BEGIN INFORMATION

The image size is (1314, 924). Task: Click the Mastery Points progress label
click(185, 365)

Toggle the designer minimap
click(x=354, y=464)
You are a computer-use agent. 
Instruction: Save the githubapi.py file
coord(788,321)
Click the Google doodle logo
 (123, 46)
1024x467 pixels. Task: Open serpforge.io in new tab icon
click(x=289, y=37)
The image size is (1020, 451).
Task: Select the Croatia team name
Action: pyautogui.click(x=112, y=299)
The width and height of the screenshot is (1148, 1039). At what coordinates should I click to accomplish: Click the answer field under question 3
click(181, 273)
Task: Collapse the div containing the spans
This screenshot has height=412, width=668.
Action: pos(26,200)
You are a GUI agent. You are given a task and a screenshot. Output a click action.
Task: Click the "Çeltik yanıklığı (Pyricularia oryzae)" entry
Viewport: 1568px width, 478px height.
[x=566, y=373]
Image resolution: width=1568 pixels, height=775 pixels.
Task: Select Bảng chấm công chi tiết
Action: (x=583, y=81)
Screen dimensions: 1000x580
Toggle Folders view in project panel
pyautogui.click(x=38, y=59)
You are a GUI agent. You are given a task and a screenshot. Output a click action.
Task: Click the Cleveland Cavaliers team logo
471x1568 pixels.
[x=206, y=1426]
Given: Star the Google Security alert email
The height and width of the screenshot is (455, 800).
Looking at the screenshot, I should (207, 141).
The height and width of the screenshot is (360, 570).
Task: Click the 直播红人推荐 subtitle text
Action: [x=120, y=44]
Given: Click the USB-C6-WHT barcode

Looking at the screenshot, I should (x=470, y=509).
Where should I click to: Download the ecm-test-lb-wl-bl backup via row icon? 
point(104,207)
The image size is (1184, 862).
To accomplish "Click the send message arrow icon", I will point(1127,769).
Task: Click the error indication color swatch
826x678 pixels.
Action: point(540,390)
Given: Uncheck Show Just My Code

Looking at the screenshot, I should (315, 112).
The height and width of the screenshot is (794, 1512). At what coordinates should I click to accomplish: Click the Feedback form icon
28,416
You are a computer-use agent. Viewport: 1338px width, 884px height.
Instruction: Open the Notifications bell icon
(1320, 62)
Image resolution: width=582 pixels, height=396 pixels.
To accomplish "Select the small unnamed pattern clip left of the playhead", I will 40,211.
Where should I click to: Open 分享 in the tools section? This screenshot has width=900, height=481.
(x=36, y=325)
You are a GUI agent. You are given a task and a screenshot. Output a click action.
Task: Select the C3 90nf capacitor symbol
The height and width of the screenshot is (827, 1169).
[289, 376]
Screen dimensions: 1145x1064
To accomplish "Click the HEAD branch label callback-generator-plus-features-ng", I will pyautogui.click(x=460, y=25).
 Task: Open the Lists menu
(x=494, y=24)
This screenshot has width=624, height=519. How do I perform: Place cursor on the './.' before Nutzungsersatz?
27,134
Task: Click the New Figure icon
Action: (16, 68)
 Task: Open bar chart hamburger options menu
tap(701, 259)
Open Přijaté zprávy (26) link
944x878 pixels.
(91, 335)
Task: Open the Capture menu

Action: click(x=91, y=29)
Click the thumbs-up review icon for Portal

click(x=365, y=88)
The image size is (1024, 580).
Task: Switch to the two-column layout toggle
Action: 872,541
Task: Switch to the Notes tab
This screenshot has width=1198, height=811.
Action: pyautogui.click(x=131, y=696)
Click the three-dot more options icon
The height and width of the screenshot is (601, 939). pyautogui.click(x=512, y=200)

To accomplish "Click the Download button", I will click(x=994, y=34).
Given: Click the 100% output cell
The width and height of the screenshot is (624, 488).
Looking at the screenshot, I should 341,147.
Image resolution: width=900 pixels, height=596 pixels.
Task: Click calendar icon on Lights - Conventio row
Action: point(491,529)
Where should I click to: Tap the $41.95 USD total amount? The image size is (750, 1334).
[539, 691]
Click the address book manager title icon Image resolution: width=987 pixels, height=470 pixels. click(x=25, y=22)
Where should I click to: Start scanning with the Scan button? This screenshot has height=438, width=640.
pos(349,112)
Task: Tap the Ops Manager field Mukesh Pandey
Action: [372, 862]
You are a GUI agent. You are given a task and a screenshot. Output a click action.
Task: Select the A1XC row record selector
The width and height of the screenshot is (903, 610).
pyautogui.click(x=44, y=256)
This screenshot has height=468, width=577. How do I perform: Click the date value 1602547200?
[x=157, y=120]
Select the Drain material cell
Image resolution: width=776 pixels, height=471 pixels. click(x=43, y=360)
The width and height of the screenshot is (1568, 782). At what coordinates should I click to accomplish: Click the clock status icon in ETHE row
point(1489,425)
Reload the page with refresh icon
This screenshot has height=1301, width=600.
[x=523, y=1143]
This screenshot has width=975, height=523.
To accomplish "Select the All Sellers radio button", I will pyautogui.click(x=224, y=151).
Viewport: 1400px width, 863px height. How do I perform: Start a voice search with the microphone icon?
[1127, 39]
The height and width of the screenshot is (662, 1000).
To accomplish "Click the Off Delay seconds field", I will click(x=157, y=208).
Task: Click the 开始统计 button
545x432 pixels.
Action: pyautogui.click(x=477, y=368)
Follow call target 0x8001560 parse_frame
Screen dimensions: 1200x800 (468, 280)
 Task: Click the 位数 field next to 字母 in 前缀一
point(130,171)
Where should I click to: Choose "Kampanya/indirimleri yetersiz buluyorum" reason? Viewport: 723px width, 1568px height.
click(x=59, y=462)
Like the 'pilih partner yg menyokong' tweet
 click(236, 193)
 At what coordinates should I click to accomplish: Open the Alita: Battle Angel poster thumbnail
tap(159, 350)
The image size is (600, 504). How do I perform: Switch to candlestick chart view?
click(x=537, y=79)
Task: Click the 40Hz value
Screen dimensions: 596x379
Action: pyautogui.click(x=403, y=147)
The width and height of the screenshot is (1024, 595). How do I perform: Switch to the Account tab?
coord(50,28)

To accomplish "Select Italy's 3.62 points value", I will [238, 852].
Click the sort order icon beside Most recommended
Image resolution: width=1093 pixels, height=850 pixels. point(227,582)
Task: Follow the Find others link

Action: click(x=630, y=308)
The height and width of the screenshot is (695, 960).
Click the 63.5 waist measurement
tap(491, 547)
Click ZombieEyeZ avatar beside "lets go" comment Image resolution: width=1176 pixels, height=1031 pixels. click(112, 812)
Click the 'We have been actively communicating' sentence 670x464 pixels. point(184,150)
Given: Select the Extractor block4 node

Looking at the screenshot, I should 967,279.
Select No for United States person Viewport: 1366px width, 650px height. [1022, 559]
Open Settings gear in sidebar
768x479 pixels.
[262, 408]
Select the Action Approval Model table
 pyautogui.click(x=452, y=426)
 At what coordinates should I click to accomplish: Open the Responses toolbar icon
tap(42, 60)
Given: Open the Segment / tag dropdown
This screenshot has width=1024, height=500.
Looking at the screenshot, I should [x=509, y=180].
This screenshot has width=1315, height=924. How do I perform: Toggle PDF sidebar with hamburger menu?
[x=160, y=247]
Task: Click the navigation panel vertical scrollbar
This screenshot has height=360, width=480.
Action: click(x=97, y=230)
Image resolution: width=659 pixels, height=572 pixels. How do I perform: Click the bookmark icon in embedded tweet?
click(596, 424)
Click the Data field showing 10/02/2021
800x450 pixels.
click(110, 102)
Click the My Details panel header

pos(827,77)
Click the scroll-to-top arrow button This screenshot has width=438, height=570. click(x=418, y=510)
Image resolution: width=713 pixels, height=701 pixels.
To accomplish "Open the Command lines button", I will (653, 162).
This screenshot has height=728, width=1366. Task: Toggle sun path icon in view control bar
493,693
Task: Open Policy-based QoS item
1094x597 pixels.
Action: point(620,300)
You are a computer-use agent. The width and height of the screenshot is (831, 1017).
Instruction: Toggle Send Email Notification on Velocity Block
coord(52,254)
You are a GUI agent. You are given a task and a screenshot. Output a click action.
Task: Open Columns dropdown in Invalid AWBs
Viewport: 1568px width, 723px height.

END INFORMATION

• **AIM OF THE TASK**: A single number is the whole answer: please count how many lines of the records above include the string "arrow".

• **YOUR RESPONSE**: 2